– Я, Катюша, иначе не могу, – он нашел ее ладонь и крепко сжал. – Если я вовремя не выпью, мне становится страшно. Я боюсь сойти с ума от разных мыслей. И я ухожу от них и прячусь за непроницаемую и глухую ширму. Когда я трезвый, то вздрагиваю от каждого шороха.

– Ты? – женские брови недоверчиво взметнулись вверх.

– Я, Катя. А ты, небось, думала, что я…

Напрасно, скользнуло в его глазах, некоторые так думают. Увы!

– Мне всегда гляделось, что у тебя железные нервы.

– Все, что ты видишь во мне, – маска, всего лишь одна маска. А за ней уже ничего хорошего не осталось. Одна лишь пустота. И больше ничего. Внутри у меня все пусто, и нет ничего такого, ради чего стоило бы и дальше тянуть смертельно опостылевшую жизненную лямку.

– Жека, ты через край учился. Почто в нашем мире устроено все несправедливо? Одним – все, а другим – несчастные крохи…

– Катюша, милая, – он качнул головой, – ты задаешь мне вопрос, над разрешением которого люди бьются уже не одно тысячелетие.

– Жека, а все же. Ты, будь ласка, не тикай от ответа.

Поддаваясь давлению нежно теребящих требовательных пальчиков, мужчина вздохнул, шевельнул губами:

– Катя, то выйдет длинная и очень грустная история.

– А ты, – она лукаво улыбнулась, – покороче и повеселее.

Вздохнув, Малахов постарался сократить рассказ:

– Тут дело в том, что люди – это творение самой природы. И надо сказать, что не самое худшее. И нам присущи все качества, которыми вкупе обладают остальные обитатели нашей Земли. И тут честность, и справедливость в том ряду, увы, не первые и даже не вторые…

– И что?

– Беда-то вся в том, что в природе выживает сильнейший. Что не означает, к глубокому сожалению, что он окажется лучшим.
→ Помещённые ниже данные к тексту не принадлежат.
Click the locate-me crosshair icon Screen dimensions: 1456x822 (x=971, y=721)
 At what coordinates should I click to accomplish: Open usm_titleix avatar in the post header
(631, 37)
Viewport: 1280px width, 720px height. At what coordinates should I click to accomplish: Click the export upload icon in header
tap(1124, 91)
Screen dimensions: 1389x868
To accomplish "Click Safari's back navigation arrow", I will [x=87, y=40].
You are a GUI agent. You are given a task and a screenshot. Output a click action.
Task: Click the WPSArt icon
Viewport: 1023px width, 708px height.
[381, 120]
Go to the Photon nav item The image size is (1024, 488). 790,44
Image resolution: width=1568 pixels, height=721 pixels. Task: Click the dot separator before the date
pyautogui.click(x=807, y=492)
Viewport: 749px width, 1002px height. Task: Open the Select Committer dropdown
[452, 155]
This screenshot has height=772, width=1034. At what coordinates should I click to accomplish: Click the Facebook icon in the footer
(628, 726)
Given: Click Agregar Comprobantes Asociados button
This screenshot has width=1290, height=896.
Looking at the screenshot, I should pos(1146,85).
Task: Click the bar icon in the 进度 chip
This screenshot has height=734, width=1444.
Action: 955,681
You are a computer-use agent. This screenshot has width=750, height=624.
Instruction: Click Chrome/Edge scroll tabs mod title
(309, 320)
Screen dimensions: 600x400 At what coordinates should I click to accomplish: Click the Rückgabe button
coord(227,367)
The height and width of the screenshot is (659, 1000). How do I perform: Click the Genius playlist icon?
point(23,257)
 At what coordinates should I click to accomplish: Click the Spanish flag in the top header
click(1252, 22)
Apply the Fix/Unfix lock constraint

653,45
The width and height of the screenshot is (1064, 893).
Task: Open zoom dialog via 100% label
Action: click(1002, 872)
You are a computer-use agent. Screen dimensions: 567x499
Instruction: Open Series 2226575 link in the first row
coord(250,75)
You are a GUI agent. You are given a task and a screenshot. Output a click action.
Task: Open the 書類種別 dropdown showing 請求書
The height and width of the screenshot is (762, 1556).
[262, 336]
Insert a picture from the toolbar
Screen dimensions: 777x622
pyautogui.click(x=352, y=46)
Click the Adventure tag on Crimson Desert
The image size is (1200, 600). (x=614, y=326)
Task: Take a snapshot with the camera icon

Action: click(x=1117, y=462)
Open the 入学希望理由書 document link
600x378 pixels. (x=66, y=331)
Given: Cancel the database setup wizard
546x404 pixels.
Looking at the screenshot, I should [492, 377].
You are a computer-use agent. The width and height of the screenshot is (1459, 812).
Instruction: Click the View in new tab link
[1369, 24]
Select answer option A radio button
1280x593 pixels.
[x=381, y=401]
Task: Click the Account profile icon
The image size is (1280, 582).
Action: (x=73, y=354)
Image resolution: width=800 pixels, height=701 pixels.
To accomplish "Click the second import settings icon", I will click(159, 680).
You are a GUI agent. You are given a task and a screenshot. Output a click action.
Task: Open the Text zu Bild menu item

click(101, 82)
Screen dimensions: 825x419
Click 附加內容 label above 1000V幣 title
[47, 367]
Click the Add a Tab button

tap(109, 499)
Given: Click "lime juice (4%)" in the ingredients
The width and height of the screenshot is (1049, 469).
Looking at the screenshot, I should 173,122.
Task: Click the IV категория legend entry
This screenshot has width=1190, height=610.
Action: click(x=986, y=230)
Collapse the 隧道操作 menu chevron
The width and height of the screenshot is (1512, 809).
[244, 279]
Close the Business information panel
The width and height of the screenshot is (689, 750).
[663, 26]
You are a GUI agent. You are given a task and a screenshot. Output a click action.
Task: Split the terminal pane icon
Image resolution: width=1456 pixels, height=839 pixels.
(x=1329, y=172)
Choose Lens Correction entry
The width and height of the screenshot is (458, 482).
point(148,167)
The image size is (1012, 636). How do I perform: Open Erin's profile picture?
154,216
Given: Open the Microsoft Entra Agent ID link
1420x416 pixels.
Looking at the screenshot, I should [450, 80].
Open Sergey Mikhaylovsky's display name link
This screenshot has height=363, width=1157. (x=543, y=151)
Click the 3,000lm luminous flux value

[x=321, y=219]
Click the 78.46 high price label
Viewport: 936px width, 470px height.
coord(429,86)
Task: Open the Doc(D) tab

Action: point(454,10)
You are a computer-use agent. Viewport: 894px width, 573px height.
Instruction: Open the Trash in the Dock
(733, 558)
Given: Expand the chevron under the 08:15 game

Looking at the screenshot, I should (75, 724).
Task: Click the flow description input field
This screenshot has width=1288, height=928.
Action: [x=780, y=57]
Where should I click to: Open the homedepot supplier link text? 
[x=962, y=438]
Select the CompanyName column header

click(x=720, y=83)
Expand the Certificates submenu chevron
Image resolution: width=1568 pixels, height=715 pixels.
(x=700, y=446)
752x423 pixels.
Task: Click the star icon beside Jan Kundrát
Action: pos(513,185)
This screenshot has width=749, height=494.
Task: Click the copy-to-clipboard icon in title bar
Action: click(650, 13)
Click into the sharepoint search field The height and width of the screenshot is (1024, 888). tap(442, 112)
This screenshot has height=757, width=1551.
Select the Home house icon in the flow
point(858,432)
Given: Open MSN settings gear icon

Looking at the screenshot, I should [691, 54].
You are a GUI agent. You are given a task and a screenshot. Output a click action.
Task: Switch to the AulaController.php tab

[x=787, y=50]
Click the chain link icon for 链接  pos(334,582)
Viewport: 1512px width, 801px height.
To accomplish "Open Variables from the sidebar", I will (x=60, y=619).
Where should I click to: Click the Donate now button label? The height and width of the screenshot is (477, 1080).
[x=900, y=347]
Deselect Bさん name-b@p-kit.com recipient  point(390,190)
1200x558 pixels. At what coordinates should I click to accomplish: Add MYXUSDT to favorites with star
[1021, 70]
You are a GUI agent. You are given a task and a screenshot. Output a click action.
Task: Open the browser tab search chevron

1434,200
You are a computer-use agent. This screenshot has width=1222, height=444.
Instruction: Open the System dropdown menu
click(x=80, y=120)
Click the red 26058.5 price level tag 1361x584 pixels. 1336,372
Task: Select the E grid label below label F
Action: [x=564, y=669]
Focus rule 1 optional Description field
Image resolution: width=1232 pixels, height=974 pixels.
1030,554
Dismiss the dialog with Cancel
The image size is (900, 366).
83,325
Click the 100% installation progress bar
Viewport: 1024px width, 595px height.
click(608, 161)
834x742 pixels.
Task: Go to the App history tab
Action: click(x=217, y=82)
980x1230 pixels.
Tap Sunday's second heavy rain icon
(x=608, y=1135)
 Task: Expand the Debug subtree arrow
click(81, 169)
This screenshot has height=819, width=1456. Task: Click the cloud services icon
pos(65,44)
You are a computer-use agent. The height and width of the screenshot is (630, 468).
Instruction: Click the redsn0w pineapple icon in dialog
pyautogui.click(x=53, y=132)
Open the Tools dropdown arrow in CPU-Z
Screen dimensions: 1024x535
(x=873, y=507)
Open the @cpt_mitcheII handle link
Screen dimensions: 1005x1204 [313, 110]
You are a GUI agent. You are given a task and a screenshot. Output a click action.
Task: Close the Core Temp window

Вся наша история, Катя, свидетельствует, что к власти всегда приходили люди, которых, как правило, больше всего интересовали не благополучие и благосостояние своих сородичей, своего народа, своего государства, а достижение своих личных амбиций…

Наверное, кого-то плохо учили в школе, и она наивно спросила:

– Жека, а вот мы там… обитали при коммунизме.

– Мы все, Катюша, – Малахов не удержался от широкой улыбки, – жили при продекларированном развитом социализме. Если разобраться, у нас имелась смесь несовместимого. Вот в Швеции была построена модель своего социализма, отличного от нашего, но куда более близкого к самому определению этого явления.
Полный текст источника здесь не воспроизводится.